## DIRECTIONS:
Exactly the lines starting at the line containing "Subject (301, 1928)" and ending at the line containing "Boosters for 5G Internet (172, 2293)" are to be written out from the listing below, both included.

## SUPPLIED RECORDS:
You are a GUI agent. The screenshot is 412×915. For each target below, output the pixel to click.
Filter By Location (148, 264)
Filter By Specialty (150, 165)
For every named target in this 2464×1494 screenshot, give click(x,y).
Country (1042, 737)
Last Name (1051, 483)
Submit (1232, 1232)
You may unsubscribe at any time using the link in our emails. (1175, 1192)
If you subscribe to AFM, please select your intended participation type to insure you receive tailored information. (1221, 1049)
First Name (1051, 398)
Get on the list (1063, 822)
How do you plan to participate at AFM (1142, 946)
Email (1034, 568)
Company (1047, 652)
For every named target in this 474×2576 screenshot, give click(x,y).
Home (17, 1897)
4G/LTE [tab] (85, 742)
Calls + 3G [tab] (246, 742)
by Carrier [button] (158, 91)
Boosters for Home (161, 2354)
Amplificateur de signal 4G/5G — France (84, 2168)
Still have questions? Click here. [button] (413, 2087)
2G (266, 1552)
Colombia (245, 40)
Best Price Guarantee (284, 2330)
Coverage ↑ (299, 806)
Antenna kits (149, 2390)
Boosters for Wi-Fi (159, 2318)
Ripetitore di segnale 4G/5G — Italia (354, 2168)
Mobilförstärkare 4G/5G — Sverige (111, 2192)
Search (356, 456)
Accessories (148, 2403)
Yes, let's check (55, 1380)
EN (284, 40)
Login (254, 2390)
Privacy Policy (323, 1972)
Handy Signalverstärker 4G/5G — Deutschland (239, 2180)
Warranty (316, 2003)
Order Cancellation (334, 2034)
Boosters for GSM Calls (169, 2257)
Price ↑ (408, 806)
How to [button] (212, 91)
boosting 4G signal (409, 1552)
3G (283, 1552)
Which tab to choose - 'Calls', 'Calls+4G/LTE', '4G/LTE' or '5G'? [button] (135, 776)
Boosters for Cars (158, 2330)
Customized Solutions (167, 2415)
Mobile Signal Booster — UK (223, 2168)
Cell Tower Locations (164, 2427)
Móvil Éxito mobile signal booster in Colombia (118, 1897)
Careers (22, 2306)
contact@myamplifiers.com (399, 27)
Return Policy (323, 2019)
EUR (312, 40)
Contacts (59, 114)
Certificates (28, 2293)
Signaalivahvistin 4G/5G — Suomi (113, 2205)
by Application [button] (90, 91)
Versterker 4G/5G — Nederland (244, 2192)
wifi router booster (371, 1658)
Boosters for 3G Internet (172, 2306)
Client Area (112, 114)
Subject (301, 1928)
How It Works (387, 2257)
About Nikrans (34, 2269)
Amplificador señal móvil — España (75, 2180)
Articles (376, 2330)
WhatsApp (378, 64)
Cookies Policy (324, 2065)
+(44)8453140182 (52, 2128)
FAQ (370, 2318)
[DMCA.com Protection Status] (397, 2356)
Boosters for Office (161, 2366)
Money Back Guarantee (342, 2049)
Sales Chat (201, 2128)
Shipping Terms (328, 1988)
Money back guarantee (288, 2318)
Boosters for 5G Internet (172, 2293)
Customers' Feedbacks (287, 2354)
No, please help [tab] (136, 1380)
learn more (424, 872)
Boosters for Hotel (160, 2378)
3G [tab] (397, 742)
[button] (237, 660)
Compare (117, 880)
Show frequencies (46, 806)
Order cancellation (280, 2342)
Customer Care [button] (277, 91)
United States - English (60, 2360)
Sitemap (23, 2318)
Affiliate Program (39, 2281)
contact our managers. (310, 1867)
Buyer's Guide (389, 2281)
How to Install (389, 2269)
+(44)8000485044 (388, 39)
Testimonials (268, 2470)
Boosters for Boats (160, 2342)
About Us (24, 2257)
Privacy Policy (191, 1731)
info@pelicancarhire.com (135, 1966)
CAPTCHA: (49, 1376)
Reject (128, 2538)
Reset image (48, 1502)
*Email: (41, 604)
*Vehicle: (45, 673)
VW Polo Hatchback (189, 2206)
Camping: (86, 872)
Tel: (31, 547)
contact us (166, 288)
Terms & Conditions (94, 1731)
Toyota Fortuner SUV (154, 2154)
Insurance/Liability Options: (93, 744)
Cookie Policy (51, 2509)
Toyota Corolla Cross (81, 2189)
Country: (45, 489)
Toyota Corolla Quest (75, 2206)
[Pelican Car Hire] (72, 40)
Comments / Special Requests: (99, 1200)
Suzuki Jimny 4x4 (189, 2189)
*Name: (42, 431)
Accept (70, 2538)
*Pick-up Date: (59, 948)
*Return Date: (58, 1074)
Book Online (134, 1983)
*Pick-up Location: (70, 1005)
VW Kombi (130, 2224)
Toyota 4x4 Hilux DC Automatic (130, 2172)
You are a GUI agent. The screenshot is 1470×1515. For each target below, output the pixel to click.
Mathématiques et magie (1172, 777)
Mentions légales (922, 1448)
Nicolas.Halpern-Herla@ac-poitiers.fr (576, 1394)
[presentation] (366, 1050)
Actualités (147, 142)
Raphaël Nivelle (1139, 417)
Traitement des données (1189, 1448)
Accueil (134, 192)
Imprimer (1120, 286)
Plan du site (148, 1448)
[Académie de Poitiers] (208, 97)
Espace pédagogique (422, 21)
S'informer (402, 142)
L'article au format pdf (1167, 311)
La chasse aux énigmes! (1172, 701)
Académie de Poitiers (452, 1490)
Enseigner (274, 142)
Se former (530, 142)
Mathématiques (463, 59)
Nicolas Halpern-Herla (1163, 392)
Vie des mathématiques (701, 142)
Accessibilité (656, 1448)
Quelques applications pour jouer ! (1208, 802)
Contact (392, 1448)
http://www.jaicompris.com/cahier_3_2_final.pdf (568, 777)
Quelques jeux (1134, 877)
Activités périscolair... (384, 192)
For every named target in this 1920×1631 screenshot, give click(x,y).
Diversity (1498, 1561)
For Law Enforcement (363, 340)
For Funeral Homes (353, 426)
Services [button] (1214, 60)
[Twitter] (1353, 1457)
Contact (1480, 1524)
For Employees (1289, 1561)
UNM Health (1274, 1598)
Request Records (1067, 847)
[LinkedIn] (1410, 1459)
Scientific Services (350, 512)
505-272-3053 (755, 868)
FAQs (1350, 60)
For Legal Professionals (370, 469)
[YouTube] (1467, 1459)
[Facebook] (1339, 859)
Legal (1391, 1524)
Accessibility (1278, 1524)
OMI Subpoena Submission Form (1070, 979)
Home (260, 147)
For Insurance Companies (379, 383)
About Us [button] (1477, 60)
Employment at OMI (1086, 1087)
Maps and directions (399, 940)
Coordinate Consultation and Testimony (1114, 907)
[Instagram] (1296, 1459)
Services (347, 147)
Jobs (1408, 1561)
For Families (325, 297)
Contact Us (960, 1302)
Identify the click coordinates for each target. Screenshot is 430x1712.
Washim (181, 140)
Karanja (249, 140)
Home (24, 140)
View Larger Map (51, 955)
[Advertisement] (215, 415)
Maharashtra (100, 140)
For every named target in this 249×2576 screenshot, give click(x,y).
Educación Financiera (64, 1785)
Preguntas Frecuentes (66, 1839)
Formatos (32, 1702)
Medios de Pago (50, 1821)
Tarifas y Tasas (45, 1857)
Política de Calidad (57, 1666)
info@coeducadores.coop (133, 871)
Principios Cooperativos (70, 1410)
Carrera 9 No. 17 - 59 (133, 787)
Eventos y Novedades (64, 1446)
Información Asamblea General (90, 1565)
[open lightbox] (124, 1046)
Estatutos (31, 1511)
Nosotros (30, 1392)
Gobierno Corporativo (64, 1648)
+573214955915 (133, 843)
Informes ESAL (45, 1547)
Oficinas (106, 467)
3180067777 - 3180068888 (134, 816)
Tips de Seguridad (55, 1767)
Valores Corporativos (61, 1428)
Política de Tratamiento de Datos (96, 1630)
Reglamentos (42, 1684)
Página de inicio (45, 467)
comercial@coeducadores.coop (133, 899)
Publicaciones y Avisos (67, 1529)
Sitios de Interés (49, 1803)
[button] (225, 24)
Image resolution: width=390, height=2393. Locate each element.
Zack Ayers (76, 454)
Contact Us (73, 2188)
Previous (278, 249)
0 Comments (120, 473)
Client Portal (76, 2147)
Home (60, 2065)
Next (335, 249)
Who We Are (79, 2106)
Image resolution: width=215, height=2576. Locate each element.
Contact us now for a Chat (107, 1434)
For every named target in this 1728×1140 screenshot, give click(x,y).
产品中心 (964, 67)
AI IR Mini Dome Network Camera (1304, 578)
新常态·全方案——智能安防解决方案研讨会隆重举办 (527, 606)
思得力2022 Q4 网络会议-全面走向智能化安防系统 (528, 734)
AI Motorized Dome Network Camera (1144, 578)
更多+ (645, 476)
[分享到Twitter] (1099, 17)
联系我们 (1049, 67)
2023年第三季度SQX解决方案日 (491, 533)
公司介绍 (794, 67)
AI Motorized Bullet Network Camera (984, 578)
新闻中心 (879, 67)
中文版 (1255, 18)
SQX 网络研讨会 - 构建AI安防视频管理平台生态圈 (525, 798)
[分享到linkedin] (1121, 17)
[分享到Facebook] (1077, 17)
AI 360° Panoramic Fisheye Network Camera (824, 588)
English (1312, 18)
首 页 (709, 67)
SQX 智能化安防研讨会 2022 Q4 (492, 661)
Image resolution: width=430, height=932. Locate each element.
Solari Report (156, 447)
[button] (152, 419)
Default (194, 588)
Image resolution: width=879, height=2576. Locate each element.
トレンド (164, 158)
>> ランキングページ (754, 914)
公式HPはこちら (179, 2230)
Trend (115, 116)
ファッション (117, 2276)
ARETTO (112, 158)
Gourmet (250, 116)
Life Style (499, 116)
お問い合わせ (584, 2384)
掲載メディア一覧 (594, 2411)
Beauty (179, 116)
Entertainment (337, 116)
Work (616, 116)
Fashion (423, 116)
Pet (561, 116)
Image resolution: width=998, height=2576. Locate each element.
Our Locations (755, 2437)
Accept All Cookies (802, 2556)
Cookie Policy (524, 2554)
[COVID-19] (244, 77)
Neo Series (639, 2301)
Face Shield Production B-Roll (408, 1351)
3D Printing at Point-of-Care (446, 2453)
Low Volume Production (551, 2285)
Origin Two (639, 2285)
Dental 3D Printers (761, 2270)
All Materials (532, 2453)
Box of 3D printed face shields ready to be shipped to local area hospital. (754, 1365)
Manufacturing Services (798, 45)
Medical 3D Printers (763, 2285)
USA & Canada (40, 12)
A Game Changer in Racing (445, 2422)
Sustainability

## OUTPUT BELOW:
Subject (301, 1928)
How It Works (387, 2257)
About Nikrans (34, 2269)
Amplificador señal móvil — España (75, 2180)
Articles (376, 2330)
WhatsApp (378, 64)
Cookies Policy (324, 2065)
+(44)8453140182 (52, 2128)
FAQ (370, 2318)
[DMCA.com Protection Status] (397, 2356)
Boosters for Office (161, 2366)
Money Back Guarantee (342, 2049)
Sales Chat (201, 2128)
Shipping Terms (328, 1988)
Money back guarantee (288, 2318)
Boosters for 5G Internet (172, 2293)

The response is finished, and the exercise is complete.